After I’d bashed James with a feminist textbook for all the crap I’d endured in this world so far, I might have to have a go with one about why racism and racial supremacy wasn’t fun and games.
Finally, the lecture ended, and I stormed off, leaving Nightfall to follow me. I’d already laid out my papers and was filling in my answers so vigorously I broke my pencil.
“It’s not true, you know,” Nightfall said, and I realized he was standing against the wall, watching me.
I exhaled sharply. “I know.”
“I don’t want to be a necromancer,” he continued. “I want to destroy them, and I want to discover the truth about what I am. I know I was brought into this world with dark magic, but there has to be more to it than that. I want to discover that secret.”
“You’re right,” I said fiercely. “You are more than the sum of your parts and you don’t have to be what that guy said. He’s a moron reading from a script written by a moron. You’re more than that.”
He looked at me, stunned and speechless.
“Would you… allow me to study you?” he asked, suddenly taking a step towards me.
“What?” I blinked in surprise.
“There has never been much study on succubi, other than from the necromancers themselves. Your life magic is almost the antithesis to what mine is. Dark magic. Void magic. You might be the very key I’ve been looking for. I find myself inexplicably drawn to you. Both succubi and dark elves have suffered much of the same fate. There seems… much that connects us. Perhaps our two races are in the same orbit, part of the same mystery.”

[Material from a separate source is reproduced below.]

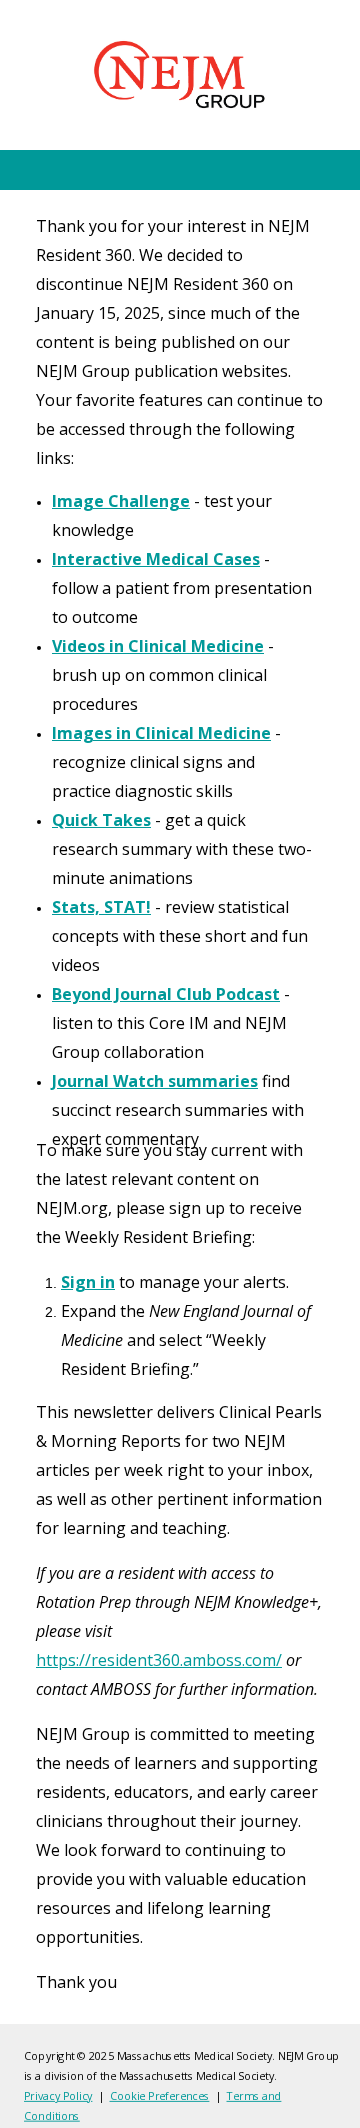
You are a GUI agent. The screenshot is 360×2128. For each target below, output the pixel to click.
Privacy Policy (58, 2095)
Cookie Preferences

I pressed my lips together, not particularly keen at the idea of being a guinea pig. But I also didn’t want to alienate the only friend I had within the university.
“Maybe,” I said diplomatically. “Finishing these courses come first. Then we can talk.”
“Agreed,” he said, sounding satisfied. “Let us complete our assignments.”
I looked at the paper and felt my stomach go sour when I read the first task. We had to list all the pros and cons of exterminating dark elves.